I have also watched the agribusiness a bit. There are some big players that could cause concern, though we still pay less for food here than in other countries. Things like pesticides can turn on them quickly if the public gets outraged. They probably hate the power the public has to change policy or food preferences. I am sure they would like to give us what they find the cheapest. And maybe most do. But the market seems to have legs for alternative supplies to pesticides (or other farming practices that are unsavory - or we the public decide is unsavory). So in this case public awareness and preferences to have a large influence.


----------



## reed (Apr 12, 2010)

Oh, indeed CAM. And it is turning "on them". And us, the consumer, I might add.
 The reason why ecology parties are gaining ground.... 
 In Europe it has become such a major problem. Algae off the Brittany Coast is killing fishing and tourism, for example. The beaches, in certain regions, are awash with this struff ..... all due farmers using pesticides in huge quantities. In Germany to use bio-fuels one has to grow corn fast and furious but the pesticides are poisoning the rivers and the land. A price to pay for lower prices for fruits, vegetables or bio-fuels? Of course, there is the importation from countries that need to export and where the consumer demands certain products, even if off season. Which is an error. But that is another story. 
  Again, it's the "big guys" who are running the show more and more. Organic farming is making headways, but still has a long way to go. 
  This is worldwide. Of course. Bon appetite.

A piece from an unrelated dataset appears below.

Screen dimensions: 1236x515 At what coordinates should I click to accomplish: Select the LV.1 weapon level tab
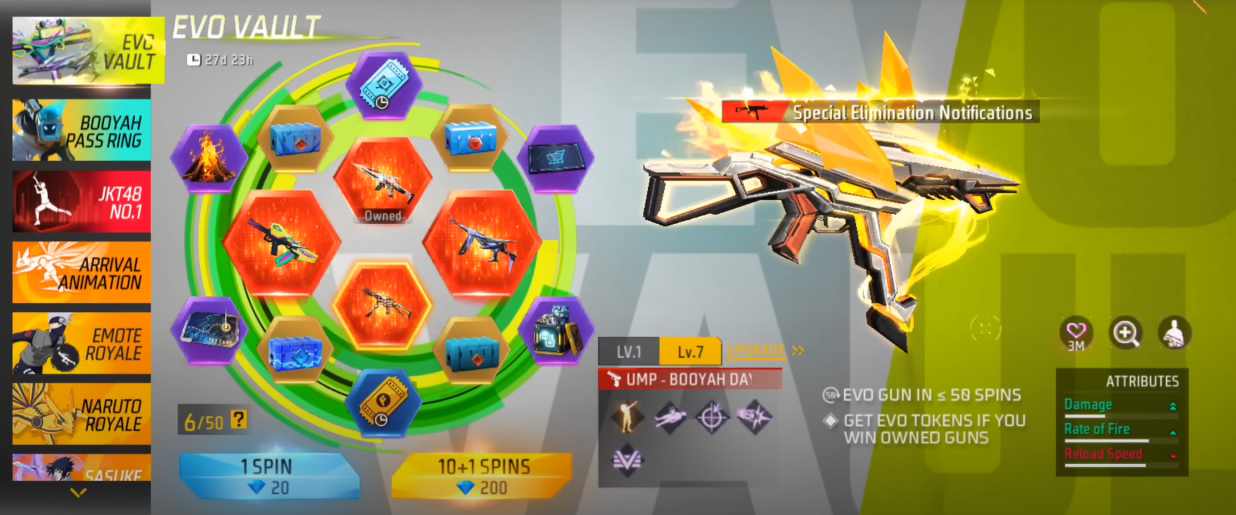pos(629,352)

 Keep an eye out for this French documentary which will come out eventually in the States and elsewhere....

 There site is only in French for the moment.........

http://www.solutionslocales-lefilm.com/cartes-des-solutions


----------



## Cam (Apr 13, 2010)

I will have to wait for the translation....


----------



## icemanjc (Apr 13, 2010)

I haven't really looked through this yet to make sure it fully works, but try this out.


----------



## reed (Apr 15, 2010)

yes icemanjc, that's the site. One has to click around. But as I said to Cam it's only in French for the moment. Worth a "look-see" when translated. The film will eventually come out in the States and the UK. But where? Only big cities, like New York? London? All depends on distribution for low-budget but interesting films. See my thread. Cheers.


----------